Firstly, Lungu’s assertion regarding Judge Munalula‘s dissenting judgment from 2016 is unconvincing. Dissenting judgments are part of judicial independence, and a judge cannot be presumed biased simply because of a previous legal opinion. Judges are professionals trained to assess each case on its merits, irrespective of past rulings. The claim that a dissenting opinion from years ago compromises her impartiality today undermines the very principle of judicial independence.
Regarding Judge Shilimi, Lungu’s argument about the judge’s professional relationship with President Hichilema borders on triviality. The mere fact that Judge Shilimi once worked in a company where Hichilema had an interest does not in itself constitute a conflict of interest. The legal threshold for conflict requires a clear, present, and direct relationship to the case at hand. If we were to accept Lungu’s reasoning, it would set a dangerous precedent whereby every judge with any past or indirect connection to political figures would be disqualified from presiding over sensitive cases. By this logic, any future judge with even a tenuous link to prominent politicians or public figures would constantly face demands for recusal, paralyzing the judiciary.
The argument about Judge Kawimbe‘s familial connection to Hichilema similarly lacks legal rigor. Family ties or social associations should only be grounds for recusal when they involve parties directly linked to the case, and even then, the connection must be sufficiently substantive.
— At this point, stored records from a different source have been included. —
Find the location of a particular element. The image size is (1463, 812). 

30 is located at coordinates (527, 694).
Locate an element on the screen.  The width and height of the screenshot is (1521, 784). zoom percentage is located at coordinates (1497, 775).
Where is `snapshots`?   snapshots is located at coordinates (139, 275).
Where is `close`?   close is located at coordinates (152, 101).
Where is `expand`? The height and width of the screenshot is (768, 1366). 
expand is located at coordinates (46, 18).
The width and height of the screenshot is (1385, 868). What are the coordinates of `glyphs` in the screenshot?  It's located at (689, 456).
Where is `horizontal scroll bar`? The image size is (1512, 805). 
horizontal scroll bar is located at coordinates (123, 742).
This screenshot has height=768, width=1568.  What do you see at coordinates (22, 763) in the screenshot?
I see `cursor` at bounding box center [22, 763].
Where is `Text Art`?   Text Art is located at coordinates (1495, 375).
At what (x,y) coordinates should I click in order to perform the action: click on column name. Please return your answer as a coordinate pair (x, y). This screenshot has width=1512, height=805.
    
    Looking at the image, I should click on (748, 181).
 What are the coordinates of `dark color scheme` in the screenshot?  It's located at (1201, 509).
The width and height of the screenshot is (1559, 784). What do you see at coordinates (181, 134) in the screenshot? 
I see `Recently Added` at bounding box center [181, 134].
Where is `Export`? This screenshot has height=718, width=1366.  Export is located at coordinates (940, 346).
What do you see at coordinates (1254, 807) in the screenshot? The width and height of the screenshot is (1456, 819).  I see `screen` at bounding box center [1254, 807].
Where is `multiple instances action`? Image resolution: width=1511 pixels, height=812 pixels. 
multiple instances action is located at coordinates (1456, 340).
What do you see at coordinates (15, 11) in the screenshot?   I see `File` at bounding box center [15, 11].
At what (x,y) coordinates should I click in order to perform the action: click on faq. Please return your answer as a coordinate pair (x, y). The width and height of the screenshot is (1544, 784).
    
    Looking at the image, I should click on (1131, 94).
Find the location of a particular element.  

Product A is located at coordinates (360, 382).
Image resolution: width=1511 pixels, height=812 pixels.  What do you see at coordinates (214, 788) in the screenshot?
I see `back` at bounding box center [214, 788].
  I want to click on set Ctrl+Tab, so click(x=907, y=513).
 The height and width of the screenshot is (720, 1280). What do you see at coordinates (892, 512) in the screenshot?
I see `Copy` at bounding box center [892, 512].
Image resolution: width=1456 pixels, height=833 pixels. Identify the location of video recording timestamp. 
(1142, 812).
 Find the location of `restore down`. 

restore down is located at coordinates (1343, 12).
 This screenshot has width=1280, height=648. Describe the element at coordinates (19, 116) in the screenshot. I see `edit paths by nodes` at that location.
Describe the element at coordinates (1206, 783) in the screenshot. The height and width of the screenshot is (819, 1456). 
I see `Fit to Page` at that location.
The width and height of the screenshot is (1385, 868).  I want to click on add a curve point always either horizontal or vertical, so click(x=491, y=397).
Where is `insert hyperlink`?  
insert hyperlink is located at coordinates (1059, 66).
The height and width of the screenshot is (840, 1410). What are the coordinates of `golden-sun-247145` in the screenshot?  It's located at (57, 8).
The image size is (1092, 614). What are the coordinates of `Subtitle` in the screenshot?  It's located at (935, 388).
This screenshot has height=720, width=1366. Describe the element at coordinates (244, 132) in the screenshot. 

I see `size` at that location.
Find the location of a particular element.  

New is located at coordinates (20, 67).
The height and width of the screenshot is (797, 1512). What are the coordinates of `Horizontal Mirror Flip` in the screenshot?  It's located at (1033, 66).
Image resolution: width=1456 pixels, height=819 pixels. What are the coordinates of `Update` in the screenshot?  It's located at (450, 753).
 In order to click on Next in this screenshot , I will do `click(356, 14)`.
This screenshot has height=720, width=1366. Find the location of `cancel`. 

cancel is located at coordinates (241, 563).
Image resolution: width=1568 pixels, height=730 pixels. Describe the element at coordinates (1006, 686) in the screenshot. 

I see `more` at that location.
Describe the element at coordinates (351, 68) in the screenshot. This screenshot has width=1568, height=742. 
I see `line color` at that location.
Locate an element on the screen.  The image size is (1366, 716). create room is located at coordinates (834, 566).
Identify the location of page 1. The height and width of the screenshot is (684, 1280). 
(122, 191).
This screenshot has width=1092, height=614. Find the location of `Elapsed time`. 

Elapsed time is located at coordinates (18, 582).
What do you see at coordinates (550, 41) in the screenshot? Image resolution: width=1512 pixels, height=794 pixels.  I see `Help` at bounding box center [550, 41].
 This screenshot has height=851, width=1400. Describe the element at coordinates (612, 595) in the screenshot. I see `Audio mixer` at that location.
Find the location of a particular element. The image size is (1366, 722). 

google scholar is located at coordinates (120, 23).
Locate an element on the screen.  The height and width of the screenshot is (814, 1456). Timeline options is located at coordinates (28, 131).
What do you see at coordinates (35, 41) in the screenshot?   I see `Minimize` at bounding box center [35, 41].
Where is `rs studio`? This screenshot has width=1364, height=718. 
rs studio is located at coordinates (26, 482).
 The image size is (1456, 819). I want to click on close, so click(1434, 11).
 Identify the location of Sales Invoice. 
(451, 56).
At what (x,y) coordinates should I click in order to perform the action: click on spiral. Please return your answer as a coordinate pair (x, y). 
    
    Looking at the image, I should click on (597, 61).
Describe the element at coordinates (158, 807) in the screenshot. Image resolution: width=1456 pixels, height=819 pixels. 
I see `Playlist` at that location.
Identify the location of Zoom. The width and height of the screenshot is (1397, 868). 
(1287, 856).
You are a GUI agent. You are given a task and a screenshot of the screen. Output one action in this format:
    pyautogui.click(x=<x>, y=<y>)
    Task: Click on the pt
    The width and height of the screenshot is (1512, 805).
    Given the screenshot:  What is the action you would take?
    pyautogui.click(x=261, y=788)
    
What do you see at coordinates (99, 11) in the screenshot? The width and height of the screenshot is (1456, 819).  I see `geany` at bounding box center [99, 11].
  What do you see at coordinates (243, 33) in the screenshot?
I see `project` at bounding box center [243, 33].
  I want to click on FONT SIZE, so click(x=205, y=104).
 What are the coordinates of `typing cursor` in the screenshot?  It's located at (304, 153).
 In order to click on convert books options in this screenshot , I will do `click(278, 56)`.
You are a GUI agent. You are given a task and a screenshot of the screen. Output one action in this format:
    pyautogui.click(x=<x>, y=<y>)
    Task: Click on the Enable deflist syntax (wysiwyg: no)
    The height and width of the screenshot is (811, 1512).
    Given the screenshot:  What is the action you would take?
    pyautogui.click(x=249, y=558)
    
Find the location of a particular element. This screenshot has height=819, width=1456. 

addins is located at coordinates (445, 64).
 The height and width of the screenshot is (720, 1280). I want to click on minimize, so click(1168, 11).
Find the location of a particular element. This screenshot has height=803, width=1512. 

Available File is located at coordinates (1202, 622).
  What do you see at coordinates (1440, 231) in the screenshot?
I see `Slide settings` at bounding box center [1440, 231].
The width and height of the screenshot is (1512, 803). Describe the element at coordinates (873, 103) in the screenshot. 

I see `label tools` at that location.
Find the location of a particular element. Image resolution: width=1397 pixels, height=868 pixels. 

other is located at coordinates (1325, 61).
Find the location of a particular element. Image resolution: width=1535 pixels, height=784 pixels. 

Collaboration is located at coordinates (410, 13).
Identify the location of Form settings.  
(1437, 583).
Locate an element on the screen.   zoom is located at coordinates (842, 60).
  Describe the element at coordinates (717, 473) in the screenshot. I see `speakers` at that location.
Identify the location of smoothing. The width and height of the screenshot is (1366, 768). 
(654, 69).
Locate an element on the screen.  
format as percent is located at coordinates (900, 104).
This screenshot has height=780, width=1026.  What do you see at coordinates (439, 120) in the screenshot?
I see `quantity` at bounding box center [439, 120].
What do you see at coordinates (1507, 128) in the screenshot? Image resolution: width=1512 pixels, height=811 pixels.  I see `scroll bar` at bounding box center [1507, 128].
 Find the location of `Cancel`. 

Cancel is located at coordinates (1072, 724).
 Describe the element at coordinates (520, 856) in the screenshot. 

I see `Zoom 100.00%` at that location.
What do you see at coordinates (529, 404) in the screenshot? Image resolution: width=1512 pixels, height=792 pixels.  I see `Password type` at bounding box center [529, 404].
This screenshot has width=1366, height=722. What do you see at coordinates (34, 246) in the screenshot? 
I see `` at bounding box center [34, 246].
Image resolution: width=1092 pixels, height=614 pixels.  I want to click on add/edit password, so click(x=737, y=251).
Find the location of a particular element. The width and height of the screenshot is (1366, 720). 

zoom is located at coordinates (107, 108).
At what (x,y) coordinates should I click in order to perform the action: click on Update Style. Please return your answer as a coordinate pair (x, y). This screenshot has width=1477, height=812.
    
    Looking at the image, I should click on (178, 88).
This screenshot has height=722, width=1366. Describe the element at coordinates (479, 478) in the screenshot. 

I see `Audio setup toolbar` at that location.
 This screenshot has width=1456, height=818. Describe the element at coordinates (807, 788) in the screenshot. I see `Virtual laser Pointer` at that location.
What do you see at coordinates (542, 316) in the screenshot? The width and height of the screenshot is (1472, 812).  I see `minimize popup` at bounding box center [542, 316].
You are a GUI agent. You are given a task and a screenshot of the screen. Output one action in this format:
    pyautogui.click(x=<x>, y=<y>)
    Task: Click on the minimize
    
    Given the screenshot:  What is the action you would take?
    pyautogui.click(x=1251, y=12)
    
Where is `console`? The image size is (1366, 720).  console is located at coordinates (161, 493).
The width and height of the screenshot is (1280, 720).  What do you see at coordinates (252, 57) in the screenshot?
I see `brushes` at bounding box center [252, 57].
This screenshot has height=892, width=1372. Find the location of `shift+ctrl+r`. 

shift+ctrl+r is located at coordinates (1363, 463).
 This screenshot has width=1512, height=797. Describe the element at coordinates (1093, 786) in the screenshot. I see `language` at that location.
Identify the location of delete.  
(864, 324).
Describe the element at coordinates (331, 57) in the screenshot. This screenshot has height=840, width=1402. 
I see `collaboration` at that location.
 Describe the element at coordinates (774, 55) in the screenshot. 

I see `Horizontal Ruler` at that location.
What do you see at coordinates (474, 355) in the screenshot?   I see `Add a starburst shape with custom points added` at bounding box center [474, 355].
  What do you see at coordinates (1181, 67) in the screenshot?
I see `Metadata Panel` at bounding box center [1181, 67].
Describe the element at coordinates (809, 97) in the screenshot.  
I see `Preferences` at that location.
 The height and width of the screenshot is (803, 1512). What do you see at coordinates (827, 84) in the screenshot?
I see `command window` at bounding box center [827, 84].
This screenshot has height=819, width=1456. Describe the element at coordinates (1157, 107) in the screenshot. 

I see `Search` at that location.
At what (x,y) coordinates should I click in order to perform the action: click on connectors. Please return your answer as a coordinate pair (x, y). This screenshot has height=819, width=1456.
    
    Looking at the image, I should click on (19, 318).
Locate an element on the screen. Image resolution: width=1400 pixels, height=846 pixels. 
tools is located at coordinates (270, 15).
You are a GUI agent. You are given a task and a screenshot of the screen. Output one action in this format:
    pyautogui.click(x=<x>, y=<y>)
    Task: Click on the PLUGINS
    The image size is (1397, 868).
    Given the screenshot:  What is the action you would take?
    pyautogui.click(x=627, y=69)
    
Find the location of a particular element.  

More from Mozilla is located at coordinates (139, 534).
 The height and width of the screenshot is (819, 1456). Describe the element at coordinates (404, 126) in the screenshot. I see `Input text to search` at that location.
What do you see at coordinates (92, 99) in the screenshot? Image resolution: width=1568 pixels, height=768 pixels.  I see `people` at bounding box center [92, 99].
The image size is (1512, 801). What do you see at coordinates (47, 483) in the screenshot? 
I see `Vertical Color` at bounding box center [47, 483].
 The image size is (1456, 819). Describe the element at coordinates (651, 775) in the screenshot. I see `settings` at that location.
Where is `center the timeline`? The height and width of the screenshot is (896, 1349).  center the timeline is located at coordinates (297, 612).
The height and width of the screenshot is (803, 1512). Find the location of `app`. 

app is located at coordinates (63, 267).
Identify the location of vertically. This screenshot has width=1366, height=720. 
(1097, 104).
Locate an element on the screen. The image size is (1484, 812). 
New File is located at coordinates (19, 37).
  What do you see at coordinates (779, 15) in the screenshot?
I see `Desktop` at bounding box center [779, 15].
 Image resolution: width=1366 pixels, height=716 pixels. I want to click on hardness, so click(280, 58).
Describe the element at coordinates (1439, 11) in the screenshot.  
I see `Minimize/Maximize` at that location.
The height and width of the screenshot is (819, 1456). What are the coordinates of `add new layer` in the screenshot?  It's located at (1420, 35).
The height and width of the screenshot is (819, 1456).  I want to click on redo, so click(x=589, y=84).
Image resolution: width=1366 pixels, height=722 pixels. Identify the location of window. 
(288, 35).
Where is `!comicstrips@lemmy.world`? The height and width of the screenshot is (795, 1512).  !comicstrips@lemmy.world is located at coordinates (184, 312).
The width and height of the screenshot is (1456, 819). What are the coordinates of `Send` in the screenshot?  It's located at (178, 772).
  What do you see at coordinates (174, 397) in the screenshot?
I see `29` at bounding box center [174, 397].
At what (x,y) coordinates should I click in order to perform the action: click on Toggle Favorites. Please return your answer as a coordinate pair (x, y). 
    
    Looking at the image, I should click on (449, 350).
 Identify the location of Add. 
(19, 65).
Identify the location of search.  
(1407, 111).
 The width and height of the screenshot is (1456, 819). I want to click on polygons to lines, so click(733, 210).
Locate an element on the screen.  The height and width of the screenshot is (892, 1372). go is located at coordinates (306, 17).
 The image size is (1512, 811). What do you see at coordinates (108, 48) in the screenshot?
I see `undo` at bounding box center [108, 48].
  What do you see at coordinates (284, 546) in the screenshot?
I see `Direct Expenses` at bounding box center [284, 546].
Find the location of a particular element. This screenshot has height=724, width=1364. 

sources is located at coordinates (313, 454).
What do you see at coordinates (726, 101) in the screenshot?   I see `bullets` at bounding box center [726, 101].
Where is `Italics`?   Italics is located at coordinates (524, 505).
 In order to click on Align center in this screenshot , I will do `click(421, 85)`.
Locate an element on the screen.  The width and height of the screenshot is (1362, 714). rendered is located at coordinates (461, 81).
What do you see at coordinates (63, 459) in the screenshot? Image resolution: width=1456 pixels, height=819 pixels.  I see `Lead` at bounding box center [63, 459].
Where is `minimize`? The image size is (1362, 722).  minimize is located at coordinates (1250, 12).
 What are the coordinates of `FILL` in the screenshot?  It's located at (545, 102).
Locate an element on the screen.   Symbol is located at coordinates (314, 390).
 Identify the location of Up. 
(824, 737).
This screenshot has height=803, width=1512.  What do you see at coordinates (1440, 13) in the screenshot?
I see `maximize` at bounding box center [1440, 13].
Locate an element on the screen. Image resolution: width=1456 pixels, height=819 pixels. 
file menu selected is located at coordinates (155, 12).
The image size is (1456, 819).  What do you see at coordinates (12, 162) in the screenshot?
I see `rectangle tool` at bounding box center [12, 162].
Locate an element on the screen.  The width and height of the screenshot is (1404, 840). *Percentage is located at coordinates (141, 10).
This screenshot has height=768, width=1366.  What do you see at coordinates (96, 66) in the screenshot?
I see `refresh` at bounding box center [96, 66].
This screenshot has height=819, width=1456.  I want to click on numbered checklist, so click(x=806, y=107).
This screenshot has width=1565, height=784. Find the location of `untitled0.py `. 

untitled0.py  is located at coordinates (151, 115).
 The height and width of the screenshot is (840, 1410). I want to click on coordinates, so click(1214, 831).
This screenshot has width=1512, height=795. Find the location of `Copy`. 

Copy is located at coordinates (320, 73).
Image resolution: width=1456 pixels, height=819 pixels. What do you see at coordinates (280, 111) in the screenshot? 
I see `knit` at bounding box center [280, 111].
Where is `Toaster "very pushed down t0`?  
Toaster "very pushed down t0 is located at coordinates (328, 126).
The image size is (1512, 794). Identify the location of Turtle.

To suggest that a judge should step down because of some indirect familial association with a figure who is not even party to the case is simply untenable. Following Lungu’s reasoning, a judge attending the same church as a potential presidential candidate could be grounds for recusal in this case, which would make the judicial process unworkable.
If Lungu’s reasoning about conflict of interest were applied, one could argue that those judges appointed under PF should not hear cases involving the current administration because they were appointed under the PF government. But this is clearly not how the law views conflicts. Judges are expected to carry out their duties impartially, irrespective of who appointed them or their historical affiliations, unless there is a direct and substantial personal interest in the case.
Lungu’s argument seems more like an attempt to undermine the judicial process than a genuine legal position. His sweeping definition of conflict of interest dilutes its true meaning and potentially opens the door for endless litigation and delays. The judiciary’s integrity rests on its ability to maintain independence from political influence, but this independence works both ways. It cannot be manipulated by litigants to remove judges who might not deliver a favorable ruling.
In conclusion, Mr. Lungu’s motions for recusal not only fail to meet the legal standard for conflict of interest but also seem to constitute an abuse of the court process. His broad interpretation of conflicts risks destabilizing the judiciary by encouraging frivolous applications for recusal based on tenuous connections. This confusion must indeed be stopped to preserve the integrity of the court and allow it to function as a neutral arbiter of justice.